During the Parks4All effort, the City of Fresno was updating its General Plan, the foundation for local land use. Organizers noted that the neighborhoods of North Fresno, which have a higher proportion of White people, had 4.5 times more park acreage per resident than South Fresno’s Latinx, Black, and Southeast Asian neighborhoods. To raise awareness of this, they created an advertisement to be used on buses: It depicted a split-screen image of a young girl’s face, with each side reflecting the park acreage per 1,000 residents in North and South Fresno. In addition to communicating the difference in the availability of parks, the advertisement sought to reinforce the fact that one’s ZIP code predicts one’s health.4 However, the city refused to allow the ad, stating that it was “political.”54 This led to an uproar that caught the national media’s attention55 and led to the city being forced to update the parks and open space element of the General Plan with enforceable commitments to investment and maintenance. This was the first of several major victories for the Parks4All campaign.
Other victories soon followed. For instance, community residents packed a budget hearing and won $450,000 to create a Parks Master Plan for Fresno. Soon after, the city committed to creating a new skate park and BMX facility in South Fresno. Ongoing intensive organizing and advocacy also led to the creation of the Southwest Fresno Specific Plan, a prerequisite for eligibility for state park bond money, which positioned the community to draw down up to $70 million in state bond funding. Parks4All also positioned Fresno to receive $6.6 million to renovate a park in Calwa, an unincorporated and impoverished area populated by undocumented Latinx workers.56 The park had not been renovated since the 1950s.

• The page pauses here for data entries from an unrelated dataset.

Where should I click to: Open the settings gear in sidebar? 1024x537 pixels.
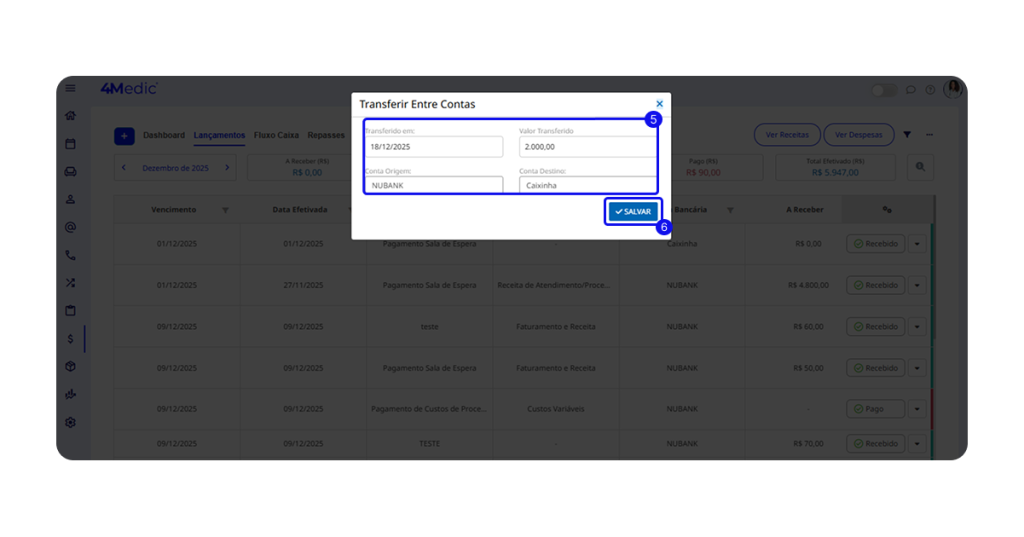(70, 422)
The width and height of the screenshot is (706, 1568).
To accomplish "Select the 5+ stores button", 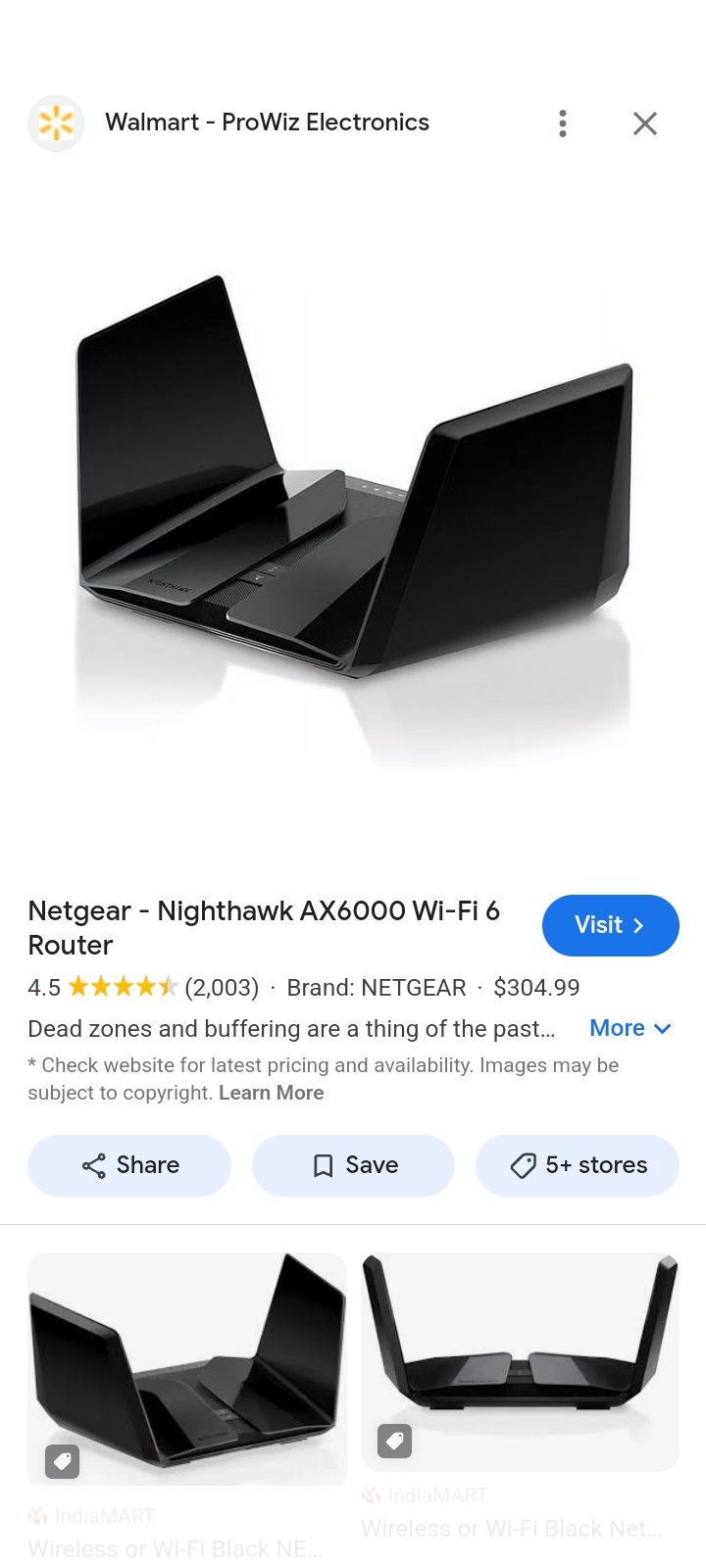I will click(x=578, y=1165).
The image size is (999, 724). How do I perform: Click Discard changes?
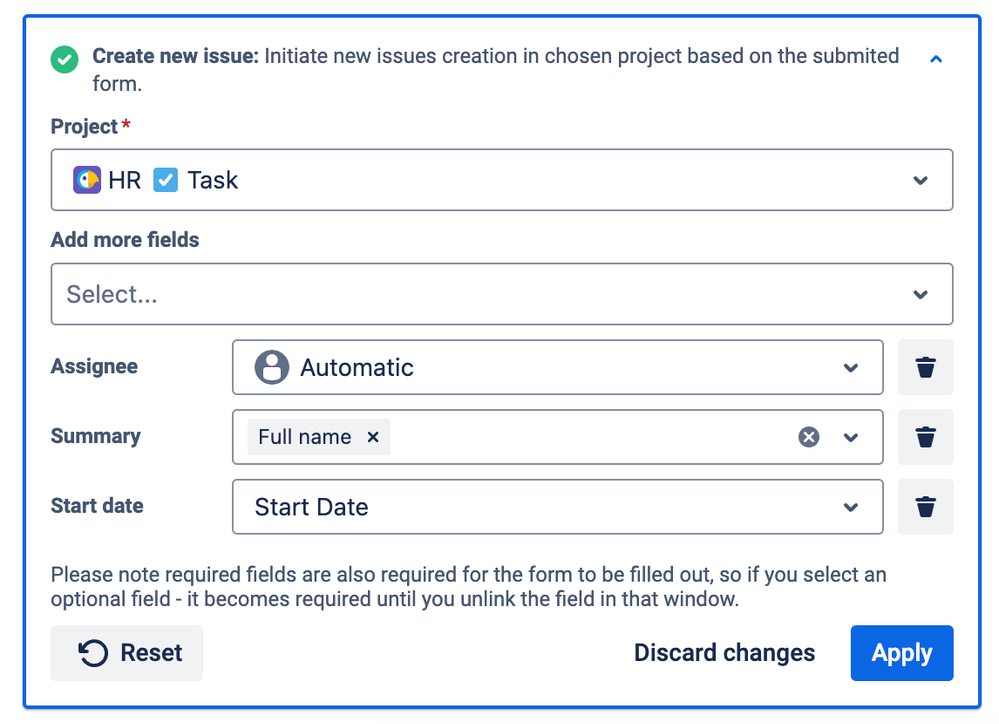click(x=724, y=653)
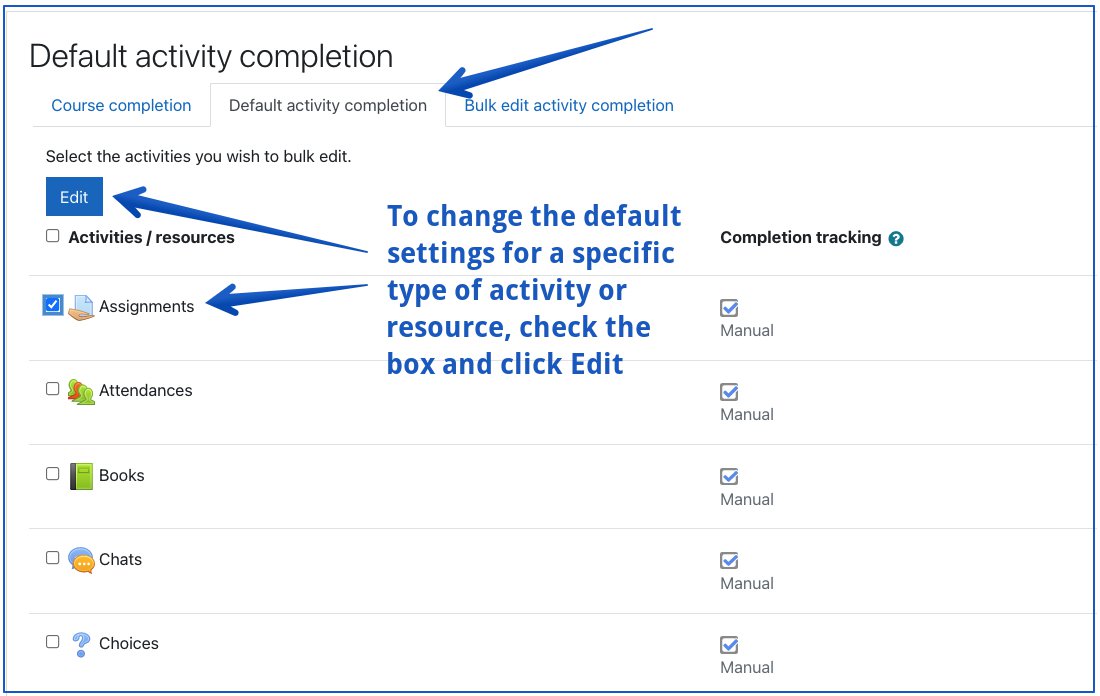Open the Bulk edit activity completion tab
This screenshot has height=696, width=1100.
(568, 105)
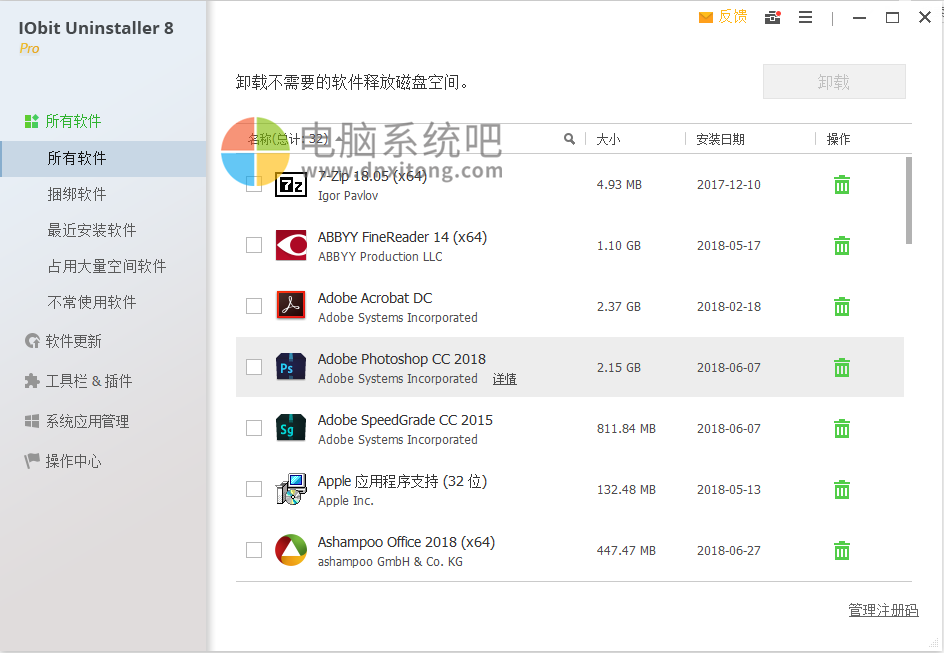Screen dimensions: 944x653
Task: Check the checkbox for Adobe Photoshop CC 2018
Action: (253, 367)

In 2018 Parks4All continued its momentum and helped gather the 35,000 signatures required to place a ballot measure on the November 2018 ballot, asking voters approve a three-eighths-cent sales tax in the City of Fresno to support improvements to Fresno’s parks and trails. Despite opposition from the city’s mayor, police chief, and fire chief and the Fresno Chamber of Commerce,57 the measure received 52 percent of the vote. The city, however, insisted that implementation of the measure required two-thirds of the vote, even though that requirement applied to special taxes proposed by governing bodies, not citizen-led initiatives. The organizers raised money for a lawsuit, and ultimately the California Supreme Court sided with the residents. The measure was certified into law in July 202158 and raised $58 million in its first year.59 It is projected to raise more than $2 billion for parks in Fresno over the course of its thirty-year duration.

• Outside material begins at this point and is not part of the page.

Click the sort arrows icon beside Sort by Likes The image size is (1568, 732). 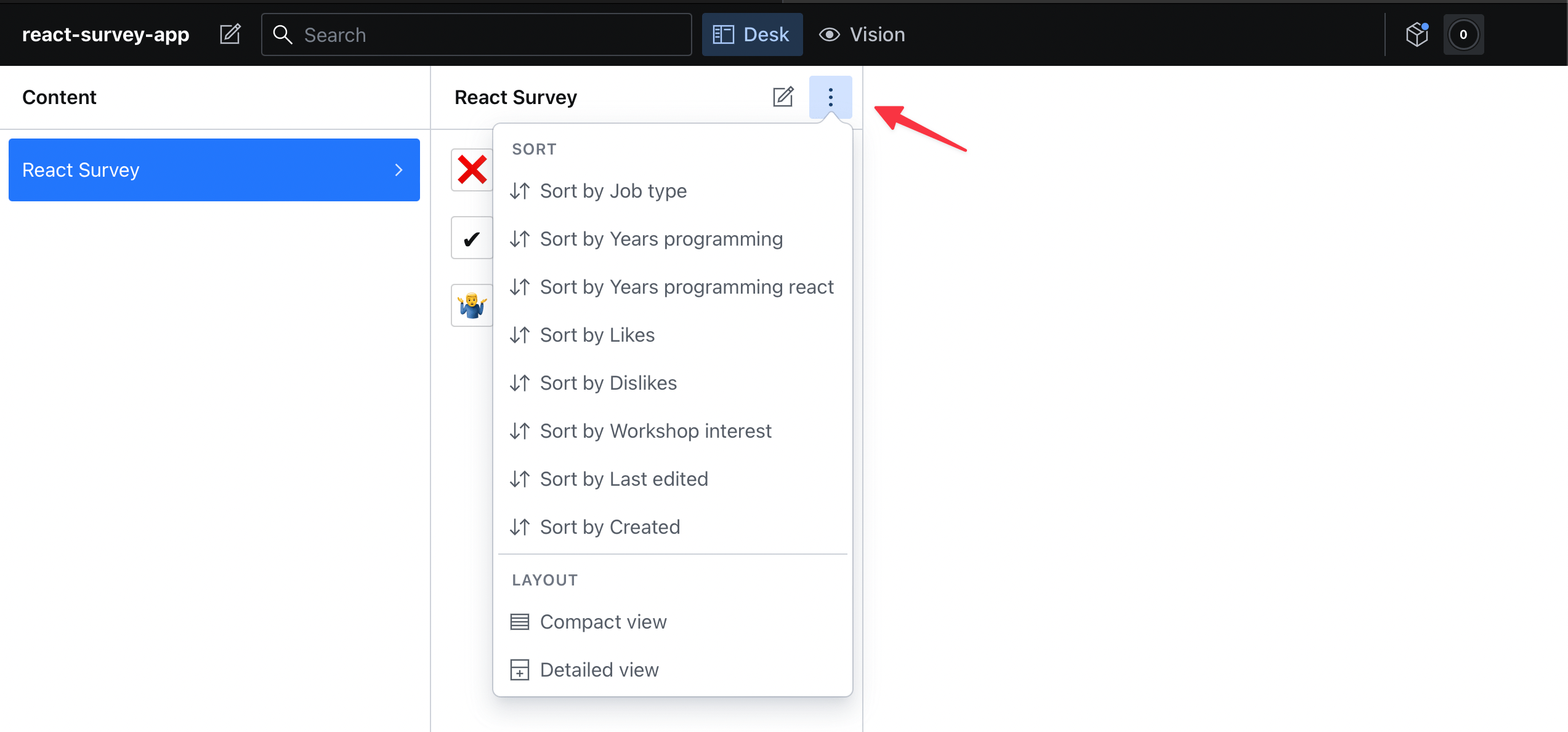520,334
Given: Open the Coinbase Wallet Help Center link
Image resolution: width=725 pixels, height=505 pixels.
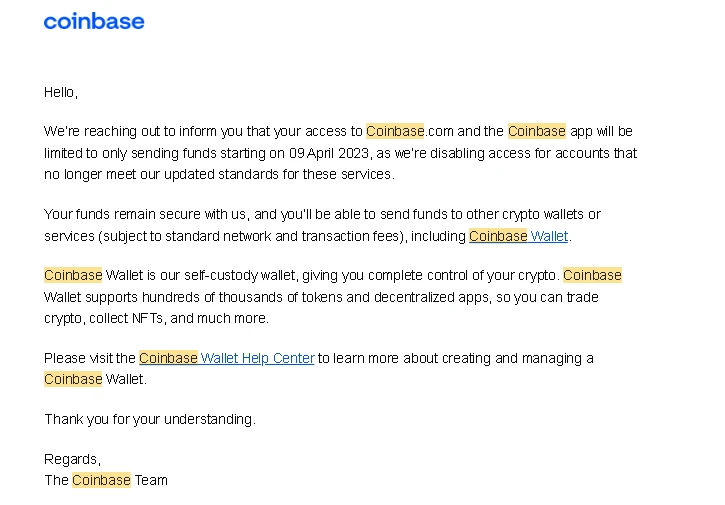Looking at the screenshot, I should coord(227,358).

Through Building Healthy Communities, the fourteen communities have won more than 1,700 new policies, changes in systems, and other tangible benefits by holding policy makers and institutions accountable for greater equity.60 For instance, in the Eastern Coachella Valley, residents forced the Coachella Valley Unified School Board to end its contract with the sheriff for school resource officers and instead institute restorative justice practices, with the goal of interrupting the burgeoning school-to-prison pipeline. And in the City Heights neighborhood of San Diego, residents convinced San Diego County to create a new policy to enroll eligible individuals and their families in health insurance before their release from county incarceration facilities, leading to five thousand enrollments in the first two years.61 In Building Healthy Communities there is a special emphasis on youth in the hope that they will become lifelong advocates for social justice (with the skills required to do so). This strategy is beginning to bear fruit. For instance, a former participant in Building Healthy Communities activities went on to become the mayor of Arvin, in Kern County, and fought to prevent energy companies from drilling for oil within 300 feet of hospitals, parks, and schools.62
Our experience with Building Healthy Communities is not the only example of a democratic approach to community health improvement. As previously stated, the field of environmental justice provides numerous examples. For instance, in Harlem, New York, an environmental justice organization called WE ACT used community mobilization to force the city’s Department of Environmental Protection to conduct a full environmental review of a new waste treatment facility, purchase fewer polluting buses, and distribute bus depots more equitably around the city—all helping reduce exposure to air pollution and the rates of diseases associated with it.8 In Calumet City, Illinois, economic justice organizations convinced voters to recommend a $15 minimum wage to the city council, aided in part by data from the Collaborative for Health Equity Cook County that showed the link between low wages and infant mortality.63
Implications For Practice And Research
Given the clear limitations of the technocratic approach to health improvement and the theoretical, empirical, and experiential evidence that community power can protect and improve health, we believe that population health strategies must become democratic. This applies whether they are delivered by public health, philanthropy, or health care. This transition must start from a candid recognition that current approaches—those that focus on individuals’ behavior, genes, or access to health care—are failing to appreciably move the needle on entrenched health inequities.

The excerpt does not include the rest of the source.